▸ **TASK STATEMENT**: Pull each line holding "agent" out of the entries below.

─── SOURCE MATERIAL

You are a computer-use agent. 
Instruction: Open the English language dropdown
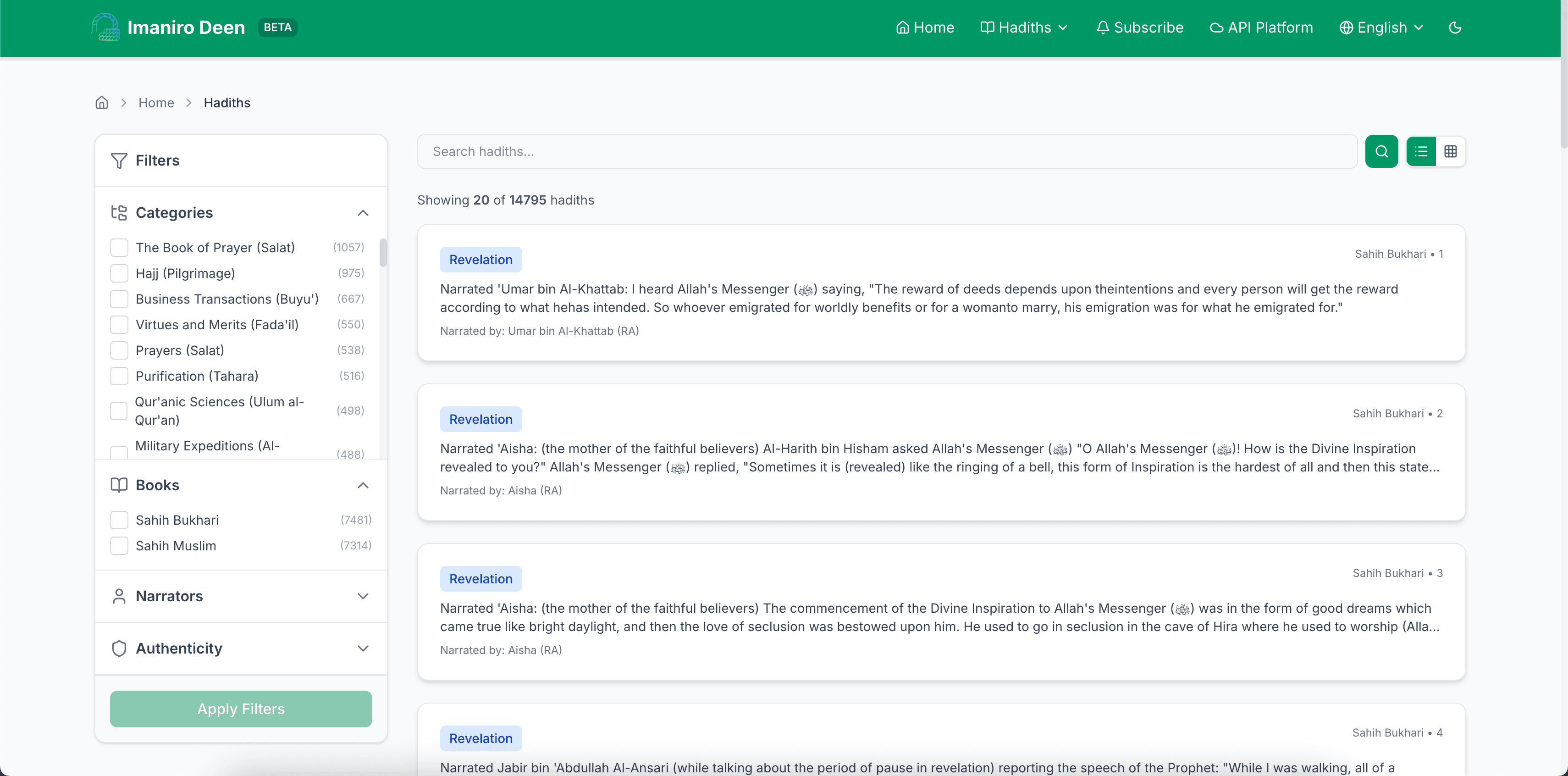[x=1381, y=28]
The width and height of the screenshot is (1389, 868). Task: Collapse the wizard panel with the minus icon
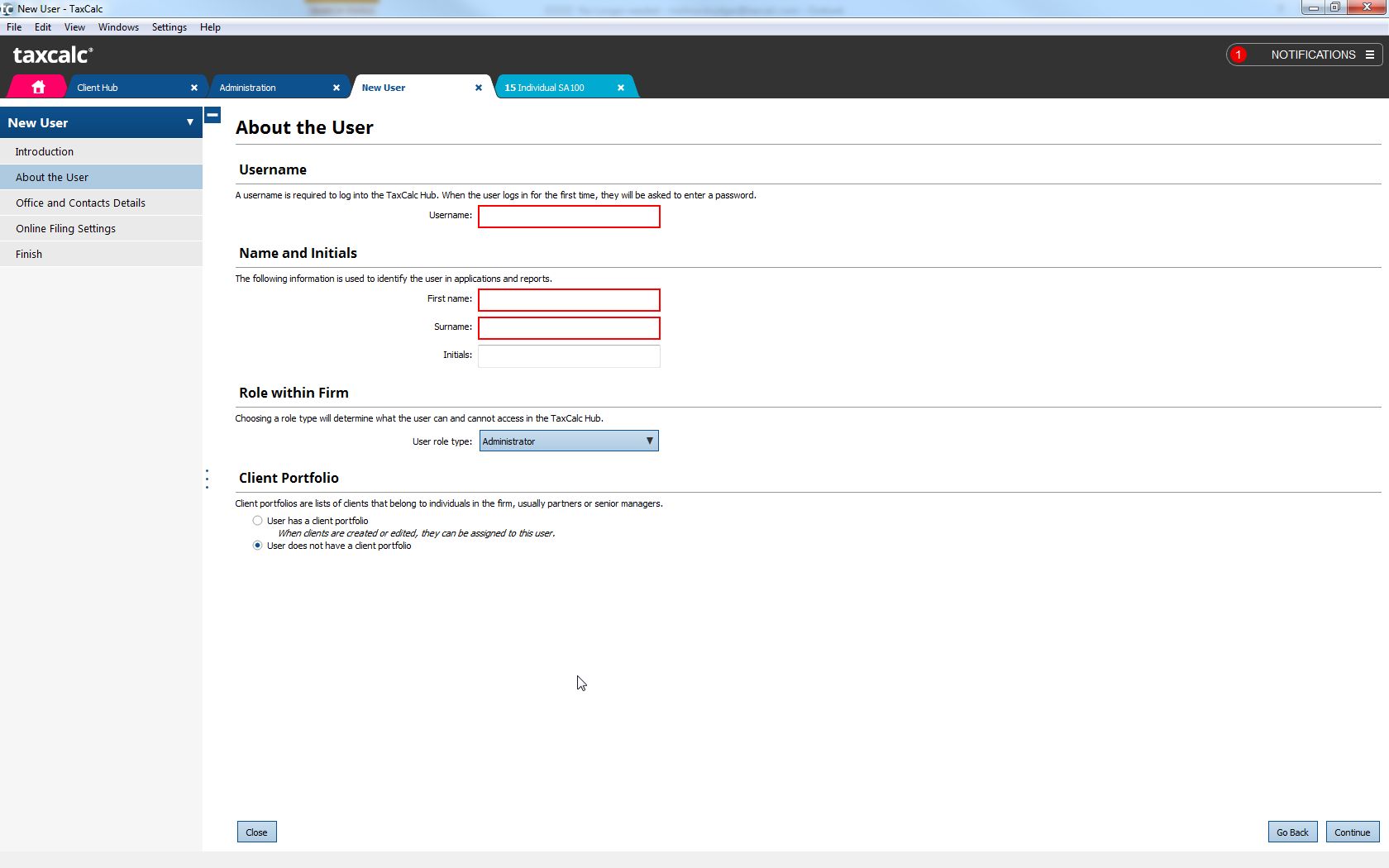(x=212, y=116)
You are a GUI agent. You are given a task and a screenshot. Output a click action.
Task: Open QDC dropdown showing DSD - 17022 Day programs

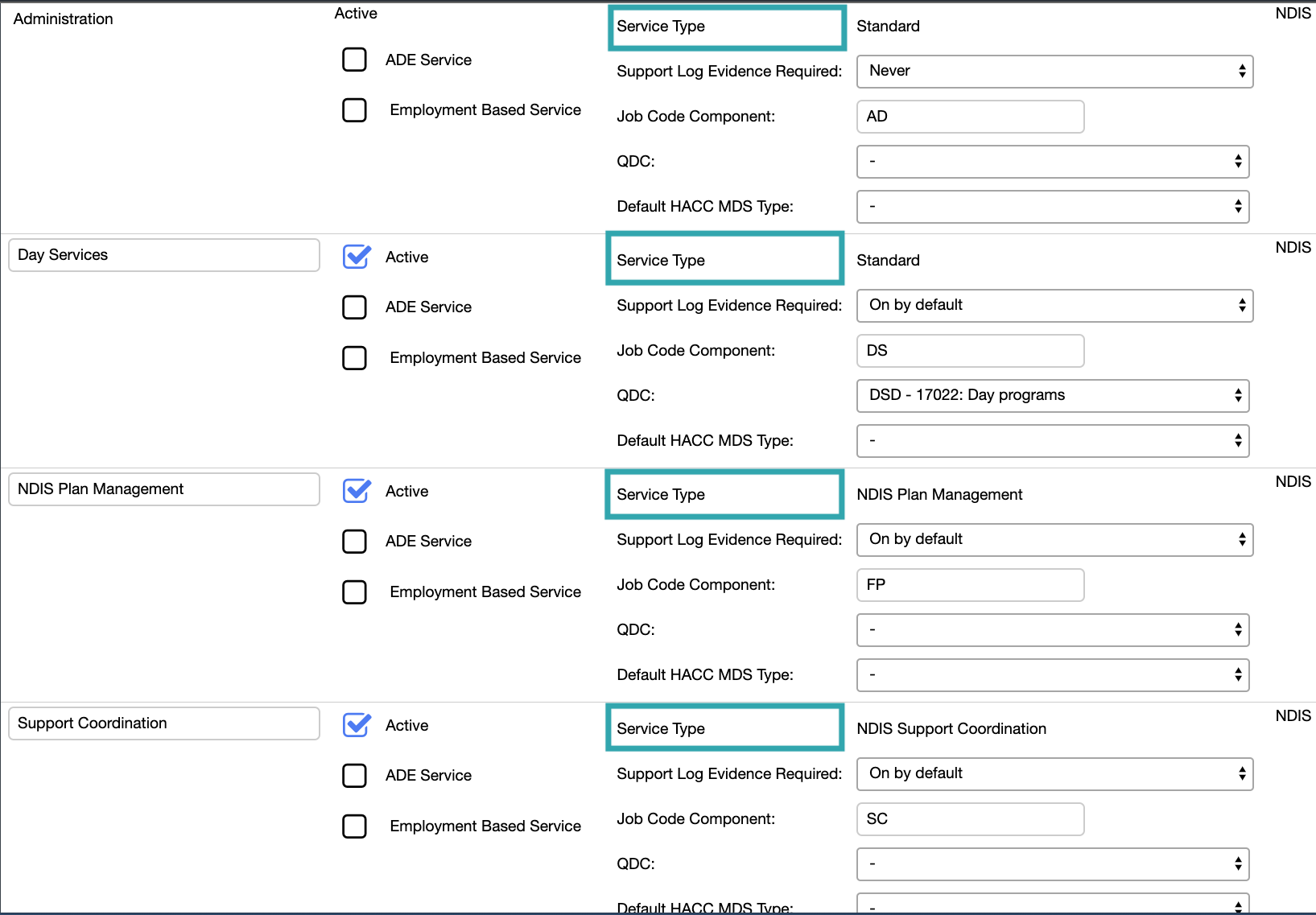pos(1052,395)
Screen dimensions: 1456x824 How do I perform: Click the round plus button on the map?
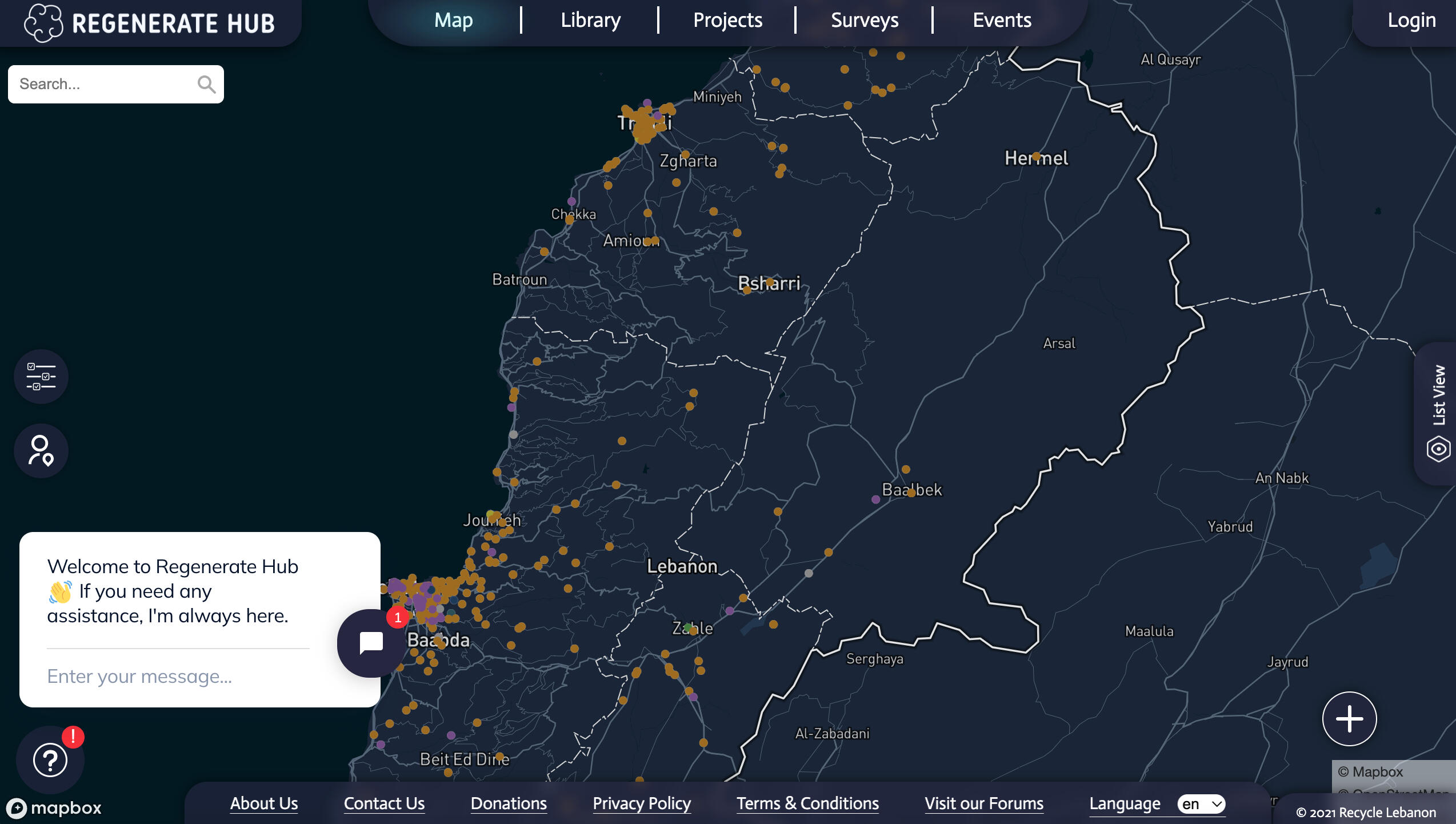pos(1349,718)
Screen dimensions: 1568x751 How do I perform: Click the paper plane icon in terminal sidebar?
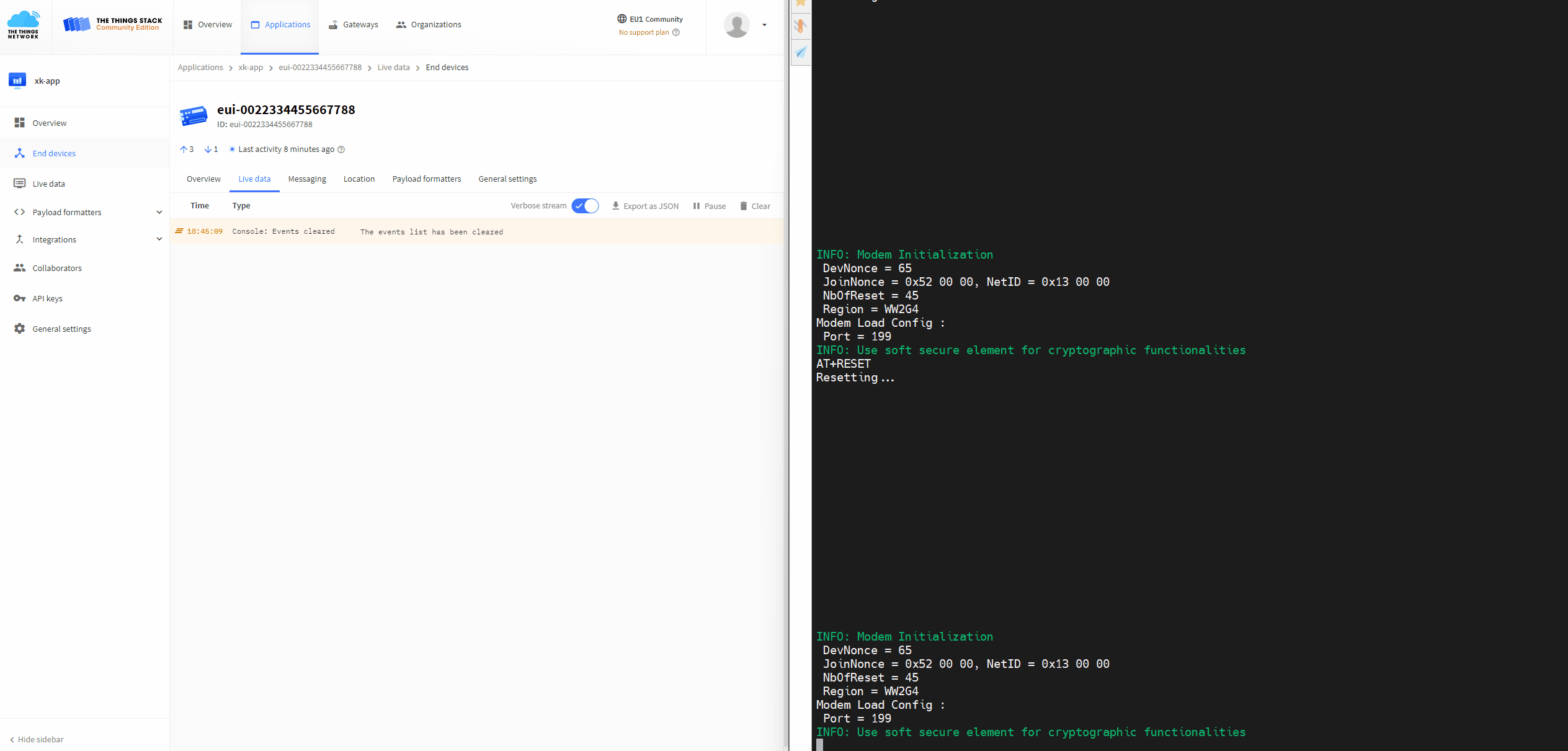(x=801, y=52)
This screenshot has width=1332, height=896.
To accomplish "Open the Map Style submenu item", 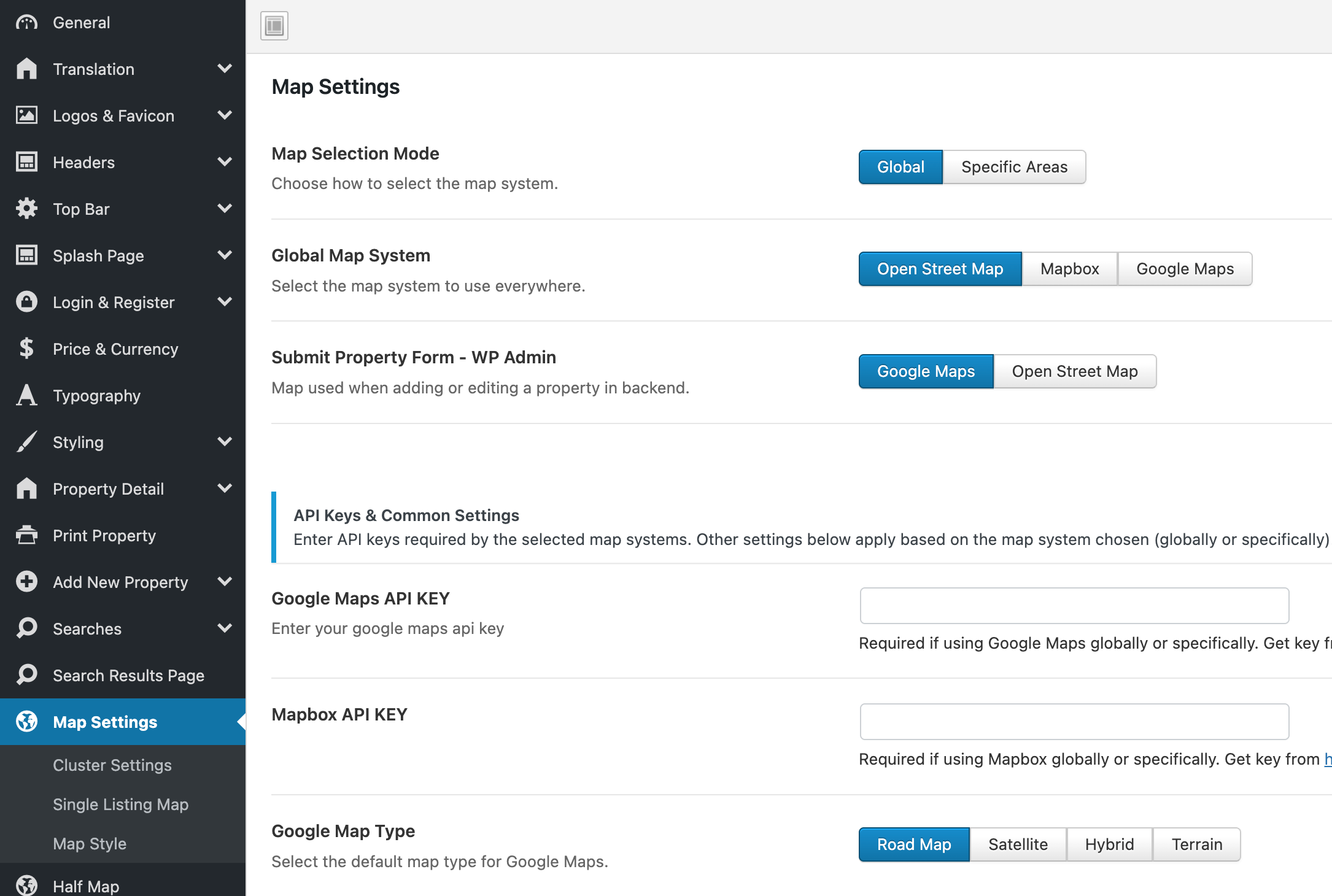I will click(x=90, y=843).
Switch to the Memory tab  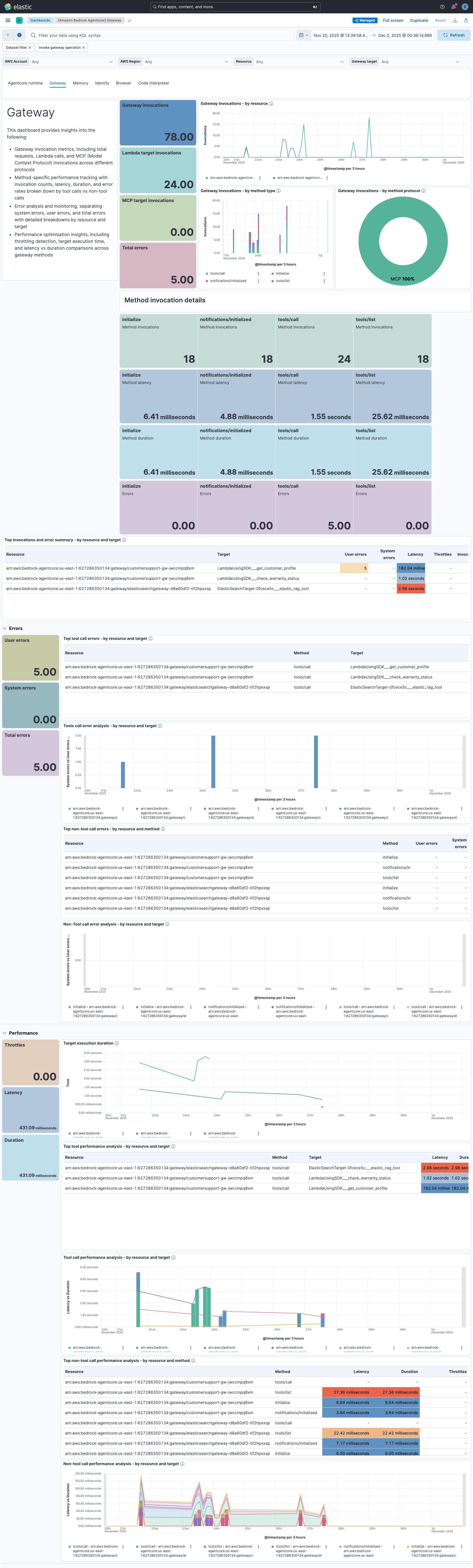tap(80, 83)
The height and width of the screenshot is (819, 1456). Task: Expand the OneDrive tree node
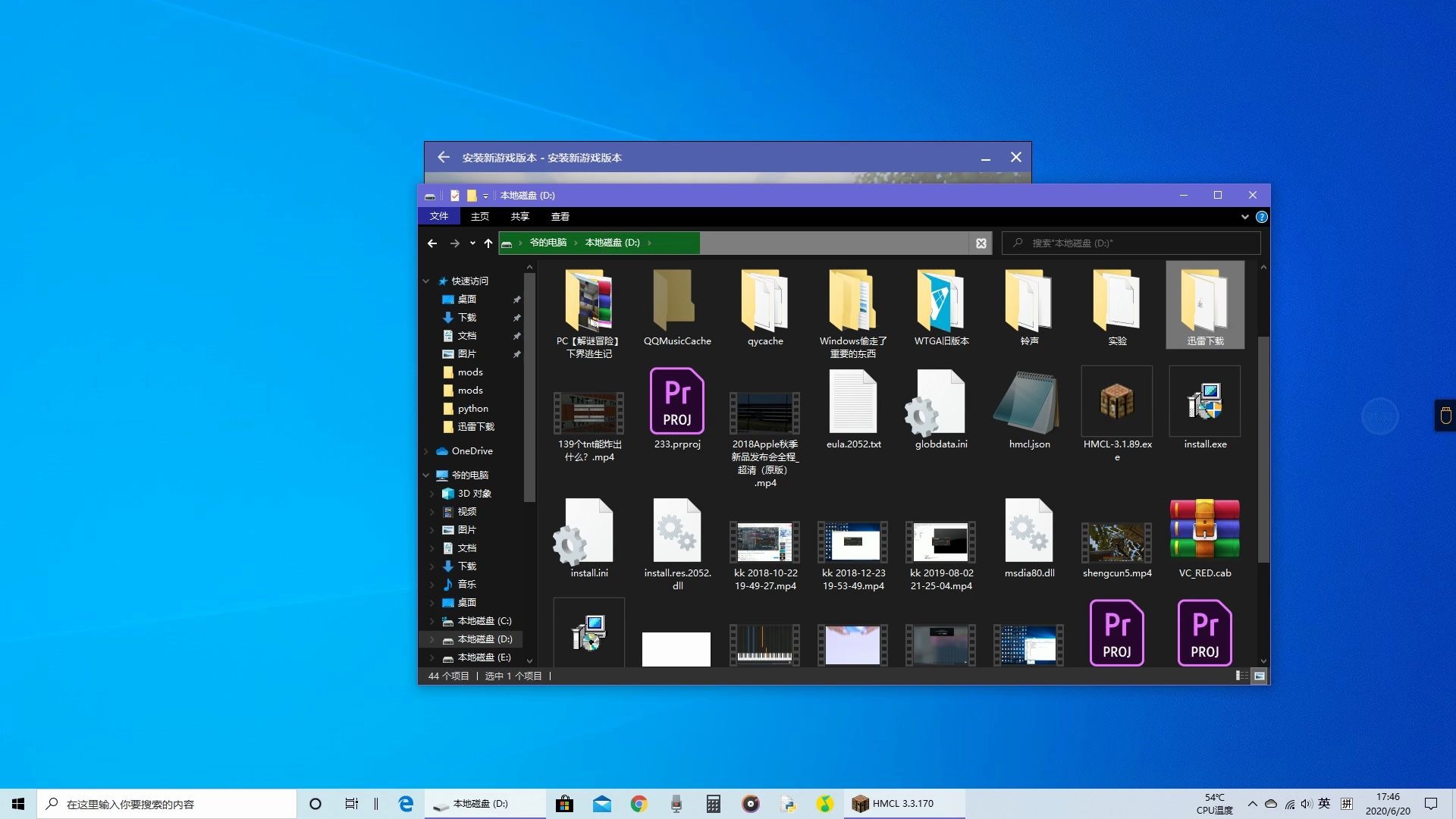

──────

▸ **REPLY**:
You are a computer-use agent. 
You are a GUI agent. You are given a task and a screenshot. Output a click action.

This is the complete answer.